§ **TASK ITEM**
An exact copy of the data is needed, one that excludes all pictures.

(Dataset records)
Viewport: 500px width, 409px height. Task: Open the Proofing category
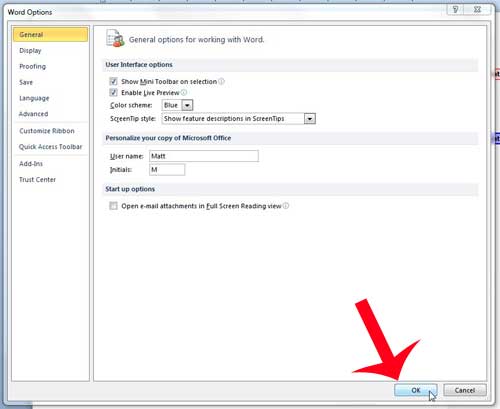point(32,66)
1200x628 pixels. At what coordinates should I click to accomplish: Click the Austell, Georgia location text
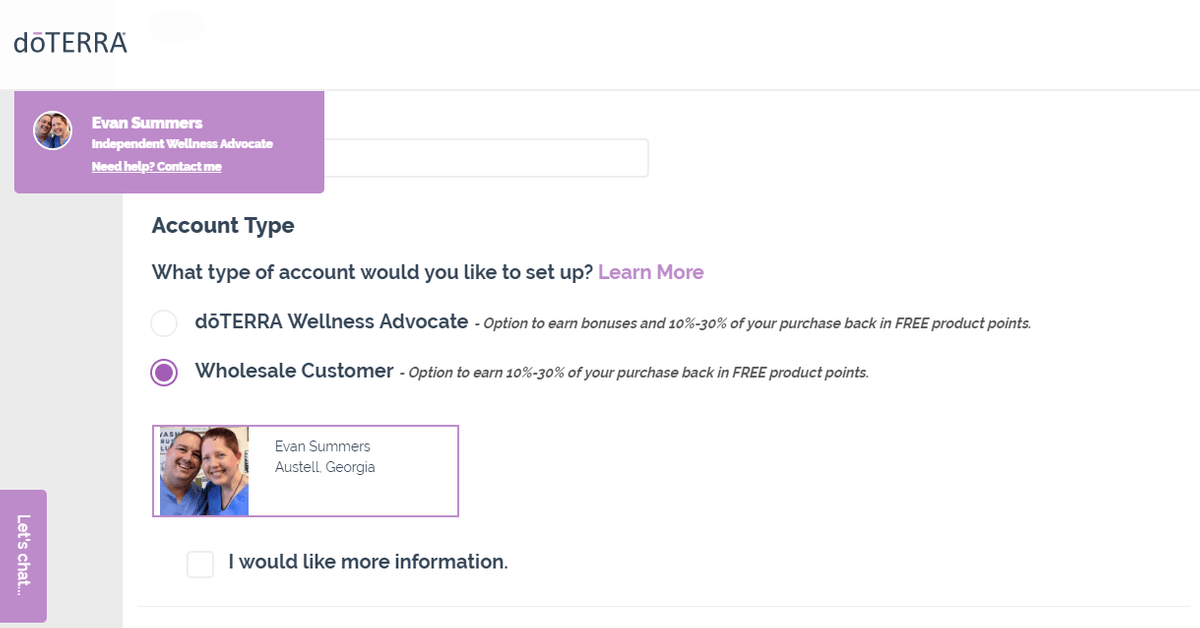point(325,467)
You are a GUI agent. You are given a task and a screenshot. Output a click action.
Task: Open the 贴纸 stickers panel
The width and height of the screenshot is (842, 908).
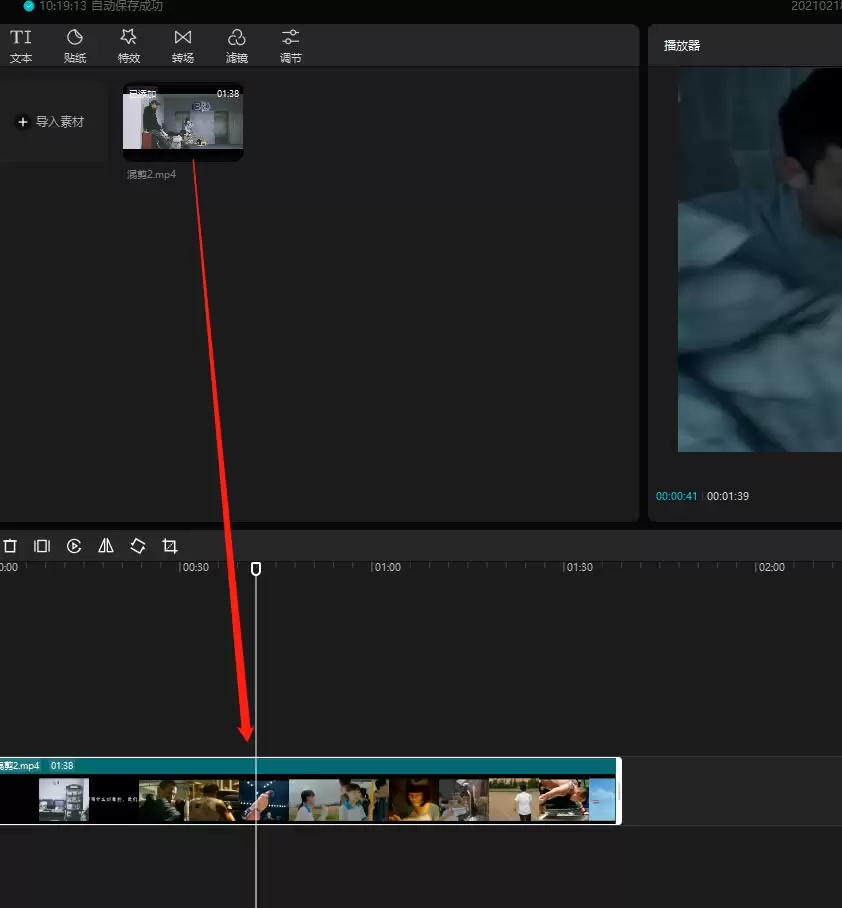pyautogui.click(x=75, y=45)
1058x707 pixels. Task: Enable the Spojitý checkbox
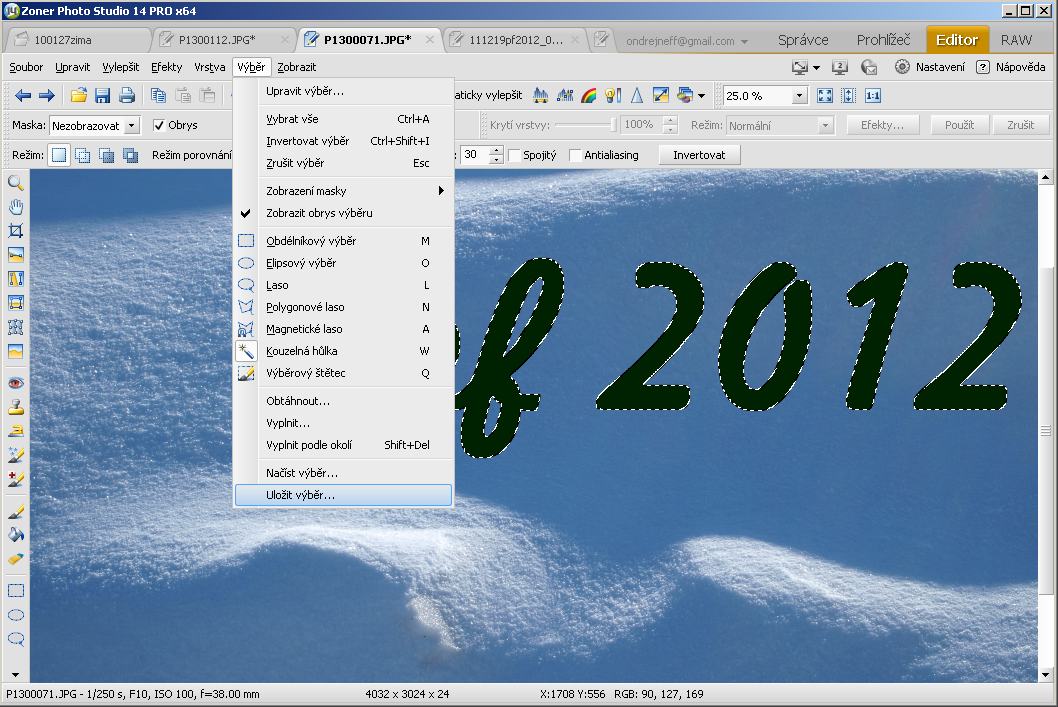click(x=515, y=156)
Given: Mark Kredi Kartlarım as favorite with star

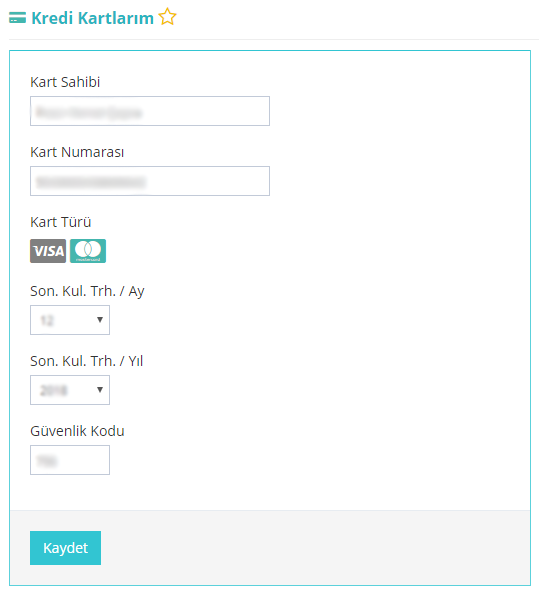Looking at the screenshot, I should point(167,17).
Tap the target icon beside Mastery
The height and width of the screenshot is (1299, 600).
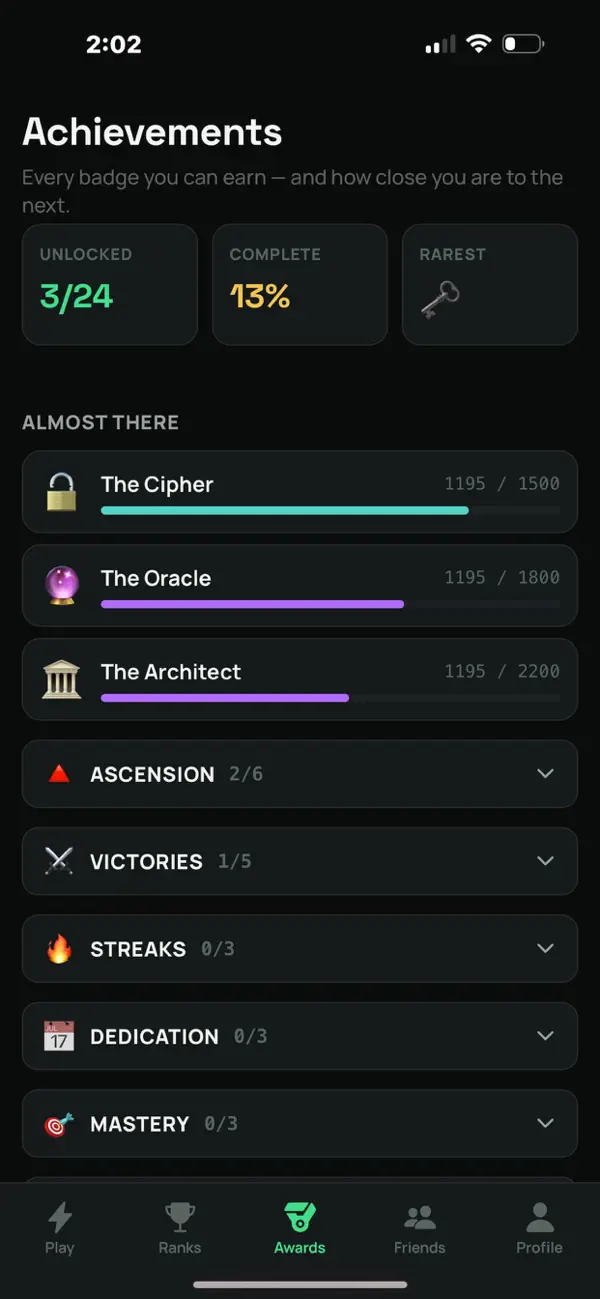click(59, 1124)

§ **WRITTEN ANSWER**
Viewport: 500px width, 409px height. Task: Open the Proofing category
point(32,66)
1200x628 pixels. At what coordinates should I click to accomplish: Click the Austell, Georgia location text
point(325,467)
You are a GUI agent. You are given a task and a screenshot. Output a click action.
Task: Open the 贴纸 stickers panel
The width and height of the screenshot is (842, 908).
pyautogui.click(x=75, y=45)
1058x707 pixels. Task: Enable the Spojitý checkbox
click(x=515, y=156)
Given: Mark Kredi Kartlarım as favorite with star

Looking at the screenshot, I should point(167,17).
Tap the target icon beside Mastery
The height and width of the screenshot is (1299, 600).
click(59, 1124)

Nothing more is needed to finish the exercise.